Why are so many people in Canada angry at Bob Barker? The erstwhile "Price is Right" host hung up his game show microphone five years ago -- and turned not to a life of leisure but a life of activism. Most recently, that's taken the 88-year-old warrior north of the border to battle on behalf of elephants at the Toronto Zoo and to castigate the Calgary Stampede on local radio and TV shows and in print.
"You know, every national animal protection organization is opposed to rodeos of any type.
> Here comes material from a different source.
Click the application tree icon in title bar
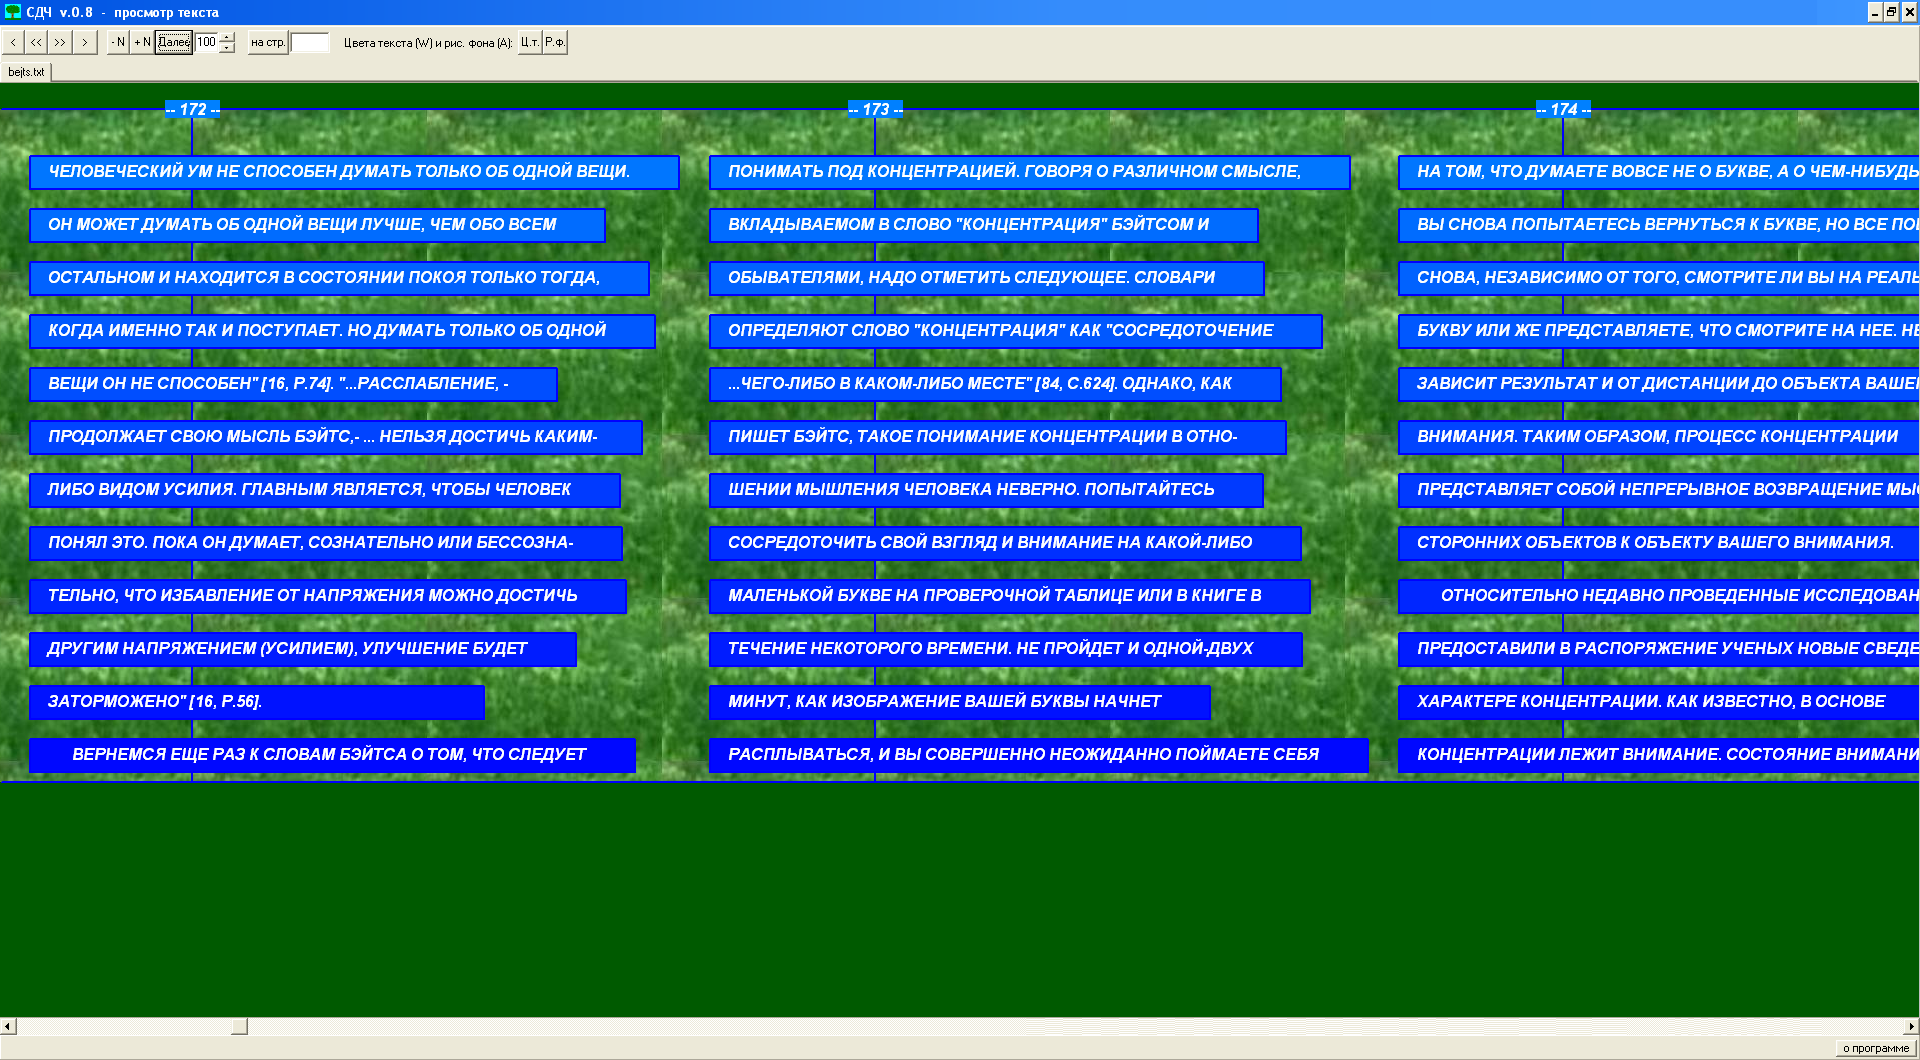Screen dimensions: 1920x1060 tap(13, 12)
And the Calgary Stampede is just about the most despised rodeo of them all," he informs. "That and Cheyenne rodeo."
"Because of the treatment of the animals and the deaths they've caused," Barker claims. "The Calgary Stampede has just celebrated its 100th anniversary, and during those 100 years, they have killed I don't know how many animals total....They do terrible things to the horses. They use bucking straps for the bucking broncs. It's a strap that is cinched around the groin area, and you can only imagine how painful that is. They use what is called 'hot shots,' electric shock devices. They're already illegal in many countries, but they use them."
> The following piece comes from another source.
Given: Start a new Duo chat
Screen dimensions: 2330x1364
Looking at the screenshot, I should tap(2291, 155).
As far as the zoo elephants, Barker is among those who maintain that the animals are in declining health and need to be moved to a reserve -- and Toronto officials have agreed, he says, but zoo administrators have been blocking the move.
Barker's agenda of late has also included narrating presentations for his fellow animal protectionists at Mercy for Animals, an organization dedicated to stopping factory farming. He's helped lobby against use of the hated so-called "gestation crates" for pigs that don't allow the animals to lie down or turn. In fact, he says that Kmart and Costco both recently quit buying pork from a major Minnesota producer that utilized those crates, because of Mercy for Animals bringing the practice to their attention.
Barker's activities are too numerous to list here, but they also include recently funding a habitat for lab chimps that had been used in HIV/AIDS tests -- and his setting up of endowments for the study of animal law at Harvard, Stanford, UCLA, Northwestern, Georgetown, Columbia, Duke and the University of Virginia. He was also named an Honorary Fellow at the Oxford University Centre for Animal Ethics.
"I put my time, my energy and my money into it," says the daytime icon, who put in 50 years on the air. "I can't think of anything I could do that would be more important or helpful -- or bring greater satisfaction to me."
Barker works alongside long-time activist Nancy Burnet, who is the executive director of his foundation. When he's not involved in work on behalf of animals, he's often engaged in activities within his other philanthropic passion -- aid for wounded veterans.
MET IN ANOTHER LIFE: With the rip-roarin' "Dallas" season finale coming up tomorrow (8/8), it's not giving too much away to say that it appears we'll be seeing more of Cliff Barnes (Ken Kercheval) in Season 2.
Brenda Strong -- strong indeed as Ann Ewing, wife of Bobby in this final episode -- tells us she actually had a scene with Kercheval back in the original "Dallas," when she was an unknown newcomer.
"I played Cliff Barnes' one-night-stand," she says.
"It had nothing to do with the character I play now, of course." Still, she's told the current producers about the clip, wondering whether they could use it somehow. Could be mighty interesting.
THE BIG SCREEN SCENE: "Step Up Revolution" director Scott Speer is keeping a positive outlook about his accomplishments in making his first movie -- despite the tough going the dance flick has had.
"There were definitely a lot of circumstances out of our control -- the Olympics and of course the terrible events in Aurora," he says, referring to the horrific movie theater shooting that left 12 dead and 58 wounded just as "Step Up Revolution" was about to open.
Nevertheless, Speer tells us that audience response cards from showings of his Ryan Guzman-Kathryn McCormick feature "have averaged B plus, which means that audiences are really enjoying it. I'm glad it's continuing to get out there, nationally and internationally, and finding its audience."
Made in a mere 42 days on a modest budget, "Step Up Revolution" doesn't have to go far to make money. Next up: Speer says he'd like to do an action movie.